Cloud Configuration Governance actions reference

  • Release version: Yokohama
  • Updated January 30, 2025
  • 2 minutes to read
    • Summarize
    Summarized using AI
    This content was generated using new OpenAI-powered functionality. Results are provided on an as is basis and are not guaranteed to be accurate or complete.

    Summary of Cloud Configuration Governance actions reference

    Cloud Configuration Governance (CCG) leverages Integration Hub subflows to interact with cloud environments and update configuration data within the ServiceNow Configuration Management Database (CMDB). It provides several predefined actions to read configuration settings, create audit result records, and insert resource records, enabling streamlined governance of cloud resources and audit compliance tracking.

    Show full answer Show less

    Key Actions and Their Uses

    • CCG – Read Config Setting: Reads configuration data from a specified cloud resource. You select the resource record and specify the configuration key to retrieve the desired configuration value.
    • Assign Subflow Outputs: Manages audit violation reporting. You can choose to report an issue based on policy violation definitions or suppress reporting and manage audit violation records with custom conditions.
    • Create Record: Creates audit result records in the CMDB table snitomccgauditresult. This action captures details such as the scan run, test run status, violation description, affected resource, and severity of the audit issue.
    • CCG – Insert Resource Record: Inserts new resource records into the CMDB with details including scan run, service account, logical datacenter, resource identifier, name, type, cloud provider, and any additional attributes.

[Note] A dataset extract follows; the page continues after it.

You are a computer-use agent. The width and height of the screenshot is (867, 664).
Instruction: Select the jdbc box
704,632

    Practical Benefits for ServiceNow Customers

    • Enables automated retrieval and management of cloud resource configuration data directly within the CMDB, enhancing visibility and control.
    • Supports precise audit violation reporting and tracking, ensuring compliance with cloud governance policies.
    • Simplifies creation and maintenance of resource and audit records, fostering accurate and up-to-date configuration and audit databases.
    • Facilitates integration with ServiceNow workflows and automation through predefined actions, reducing manual efforts and improving governance efficiency.

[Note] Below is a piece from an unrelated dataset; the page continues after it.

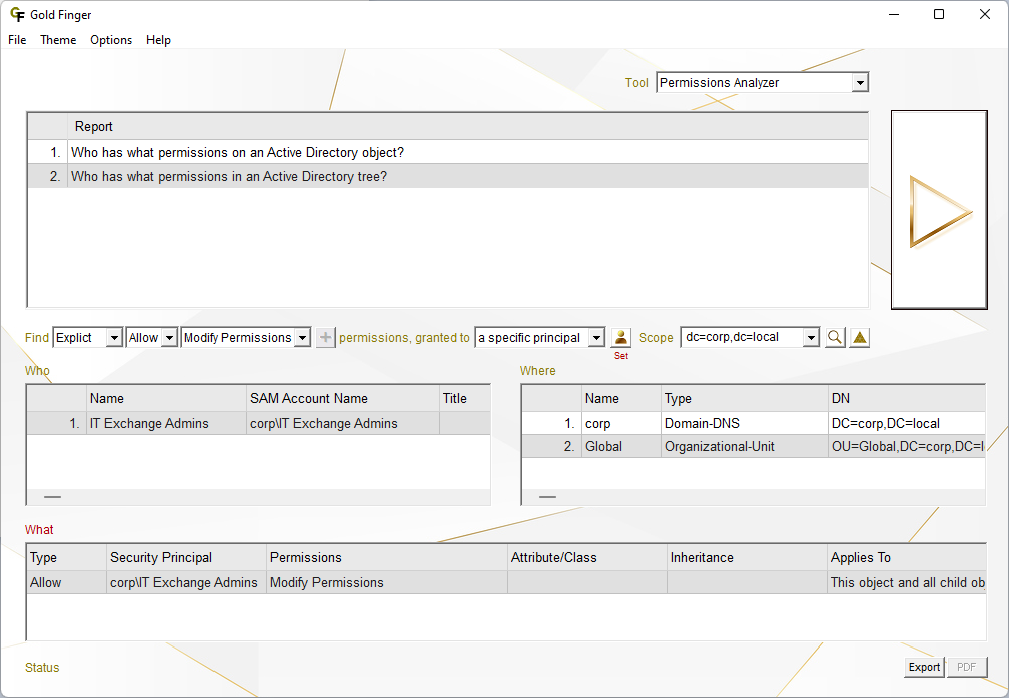The width and height of the screenshot is (1009, 698).
Task: Select report 'permissions on an Active Directory object'
Action: click(x=237, y=152)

    Cloud Configuration Governance (CCG) uses Integration Hub subflows to interact with the cloud and update the configuration data in the Configuration Management Database (CMDB).

    CCG – Read Config Setting

    Use this action to read the configuration data of the resource.

    To use this action, insert an action and then navigate to Action > Cloud Configuration Governance > Utils > CCG – Read Config Setting.

    Table 1. CCG – Read Config Setting action
    Field Description
    Resource [Resource] Resource record that contains the configuration data.
    Configuration key [Configuration Key] Configuration key you want to read.

    Assign Subflow Outputs

    Table 2. Assign Subflow Outputs form
    Field Description
    Report issue

    Option to enable the subflow to report the audit violation.

    Select the Report Issue option in the Data column or clear this check box to set or clear this field.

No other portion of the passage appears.